#### [WHAT THE EXERCISE ASKS]
Copy each of the records exactly; leave nothing out.

::::::::::

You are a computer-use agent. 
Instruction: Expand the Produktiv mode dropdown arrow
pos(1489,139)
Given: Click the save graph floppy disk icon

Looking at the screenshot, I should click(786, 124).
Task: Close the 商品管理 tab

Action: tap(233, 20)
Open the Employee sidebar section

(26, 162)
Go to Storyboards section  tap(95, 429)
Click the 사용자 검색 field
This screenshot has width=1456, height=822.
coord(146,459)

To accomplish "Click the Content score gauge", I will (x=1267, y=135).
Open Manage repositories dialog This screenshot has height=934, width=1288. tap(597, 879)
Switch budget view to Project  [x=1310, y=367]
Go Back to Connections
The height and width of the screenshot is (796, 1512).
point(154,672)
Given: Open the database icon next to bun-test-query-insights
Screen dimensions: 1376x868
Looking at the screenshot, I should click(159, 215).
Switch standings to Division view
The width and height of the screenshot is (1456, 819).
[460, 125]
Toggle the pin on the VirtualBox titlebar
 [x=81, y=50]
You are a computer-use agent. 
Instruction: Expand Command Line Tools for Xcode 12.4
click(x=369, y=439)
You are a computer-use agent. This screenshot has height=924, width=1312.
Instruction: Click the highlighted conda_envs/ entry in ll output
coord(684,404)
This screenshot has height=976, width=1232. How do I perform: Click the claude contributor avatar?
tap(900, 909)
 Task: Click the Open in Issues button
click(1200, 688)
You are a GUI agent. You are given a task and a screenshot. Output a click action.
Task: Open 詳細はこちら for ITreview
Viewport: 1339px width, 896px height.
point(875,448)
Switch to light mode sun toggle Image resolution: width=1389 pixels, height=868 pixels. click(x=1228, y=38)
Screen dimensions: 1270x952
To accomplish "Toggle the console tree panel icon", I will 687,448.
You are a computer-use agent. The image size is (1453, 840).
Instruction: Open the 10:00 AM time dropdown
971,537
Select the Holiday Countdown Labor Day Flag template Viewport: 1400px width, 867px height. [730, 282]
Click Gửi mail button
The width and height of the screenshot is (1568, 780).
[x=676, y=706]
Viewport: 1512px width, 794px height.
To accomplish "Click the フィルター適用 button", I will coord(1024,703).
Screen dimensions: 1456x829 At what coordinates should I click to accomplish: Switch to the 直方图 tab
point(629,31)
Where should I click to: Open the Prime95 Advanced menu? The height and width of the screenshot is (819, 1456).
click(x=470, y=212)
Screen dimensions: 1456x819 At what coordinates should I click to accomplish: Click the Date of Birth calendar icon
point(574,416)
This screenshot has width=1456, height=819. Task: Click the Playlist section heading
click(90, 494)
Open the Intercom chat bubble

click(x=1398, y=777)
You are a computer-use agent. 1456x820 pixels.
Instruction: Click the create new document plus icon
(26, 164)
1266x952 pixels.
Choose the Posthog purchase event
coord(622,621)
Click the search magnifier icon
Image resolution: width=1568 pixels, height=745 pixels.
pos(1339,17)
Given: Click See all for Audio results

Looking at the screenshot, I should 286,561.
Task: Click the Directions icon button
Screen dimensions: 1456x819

::::::::::

#### [REPLY]
You are a computer-use agent. 
Instruction: Expand the Produktiv mode dropdown arrow
pos(1489,139)
Given: Click the save graph floppy disk icon

Looking at the screenshot, I should click(786, 124).
Task: Close the 商品管理 tab

Action: tap(233, 20)
Open the Employee sidebar section

(26, 162)
Go to Storyboards section  tap(95, 429)
Click the 사용자 검색 field
This screenshot has width=1456, height=822.
coord(146,459)

To accomplish "Click the Content score gauge", I will (x=1267, y=135).
Open Manage repositories dialog This screenshot has height=934, width=1288. tap(597, 879)
Switch budget view to Project  [x=1310, y=367]
Go Back to Connections
The height and width of the screenshot is (796, 1512).
point(154,672)
Given: Open the database icon next to bun-test-query-insights
Screen dimensions: 1376x868
Looking at the screenshot, I should click(159, 215).
Switch standings to Division view
The width and height of the screenshot is (1456, 819).
[460, 125]
Toggle the pin on the VirtualBox titlebar
 [x=81, y=50]
You are a computer-use agent. 
Instruction: Expand Command Line Tools for Xcode 12.4
click(x=369, y=439)
You are a computer-use agent. This screenshot has height=924, width=1312.
Instruction: Click the highlighted conda_envs/ entry in ll output
coord(684,404)
This screenshot has height=976, width=1232. How do I perform: Click the claude contributor avatar?
tap(900, 909)
 Task: Click the Open in Issues button
click(1200, 688)
You are a GUI agent. You are given a task and a screenshot. Output a click action.
Task: Open 詳細はこちら for ITreview
Viewport: 1339px width, 896px height.
point(875,448)
Switch to light mode sun toggle Image resolution: width=1389 pixels, height=868 pixels. click(x=1228, y=38)
Screen dimensions: 1270x952
To accomplish "Toggle the console tree panel icon", I will 687,448.
You are a computer-use agent. The image size is (1453, 840).
Instruction: Open the 10:00 AM time dropdown
971,537
Select the Holiday Countdown Labor Day Flag template Viewport: 1400px width, 867px height. [730, 282]
Click Gửi mail button
The width and height of the screenshot is (1568, 780).
[x=676, y=706]
Viewport: 1512px width, 794px height.
To accomplish "Click the フィルター適用 button", I will coord(1024,703).
Screen dimensions: 1456x829 At what coordinates should I click to accomplish: Switch to the 直方图 tab
point(629,31)
Where should I click to: Open the Prime95 Advanced menu? The height and width of the screenshot is (819, 1456).
click(x=470, y=212)
Screen dimensions: 1456x819 At what coordinates should I click to accomplish: Click the Date of Birth calendar icon
point(574,416)
This screenshot has width=1456, height=819. Task: Click the Playlist section heading
click(90, 494)
Open the Intercom chat bubble

click(x=1398, y=777)
You are a computer-use agent. 1456x820 pixels.
Instruction: Click the create new document plus icon
(26, 164)
1266x952 pixels.
Choose the Posthog purchase event
coord(622,621)
Click the search magnifier icon
Image resolution: width=1568 pixels, height=745 pixels.
pos(1339,17)
Given: Click See all for Audio results

Looking at the screenshot, I should 286,561.
Task: Click the Directions icon button
Screen dimensions: 1456x819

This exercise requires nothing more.